Many chess players, myself included, tend to favor a meta-game strategy called "grinding." The idea being that if I have a slight edge over you, and I use my resources to grind away at your resources, I will maximize the value of my edge. I play Risk this way, too. It's also why I suck at Go.

If the game is "be the last one with a dollar," I have $6, and you have $5, and we can force the other person to give back a dollar for a dollar, I will win by forcing you to give back $5, leaving me with $1, and thus the win. Grinding works well in this case.

If the game is "maximize wealth," I may be able to use my additional dollar as leverage. I can freeze you out, and still walk away with a dollar. Alternately, you may be able to extort from me. You can take me down to $1, in theory making it worth up to $5 for me to buy you out. The threat of Grinding makes negotiation work in this case.
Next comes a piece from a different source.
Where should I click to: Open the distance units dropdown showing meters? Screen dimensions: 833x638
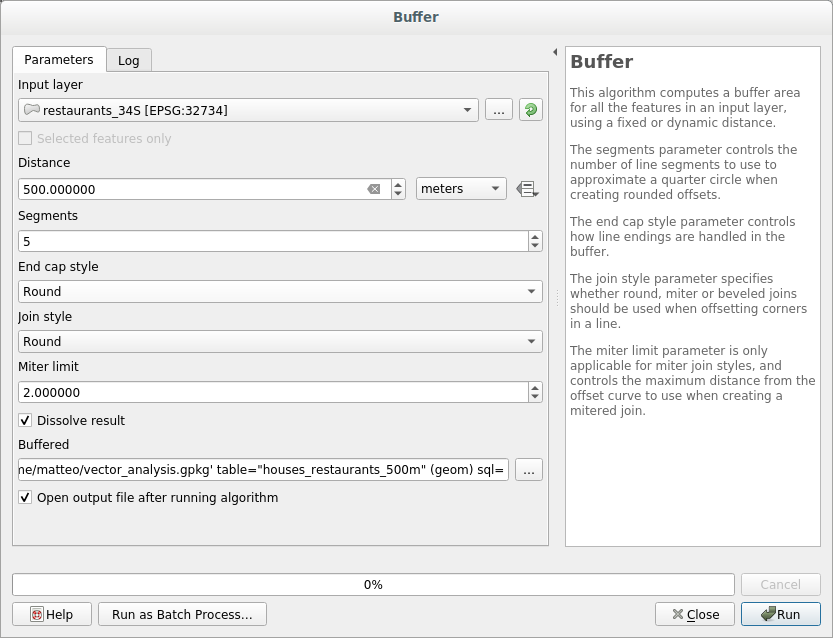pos(460,188)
On the other hand, we could create an interesting case by altering the game to "the winning group leaves the room the most satisfied." In this case, there is no one strategy that predominates. If one person has $100 and 50 people have $1, a massive wealth-redistribution may result in a 50-fold increase at a cost of a single dissatisfactor. Alternately, if you're playing two-handed, with a $6 and a $5 hand, a $5.75-$5.25 split may lead to the greatest satisfaction from both players.

In any case, the distinction between playing a game for nickels and examining peoples' attitude towards money may not have been equal. I'd much prefer to hand people a dossier of different types of work done on a programming assignment and ask them to assign monetary payouts to each worker.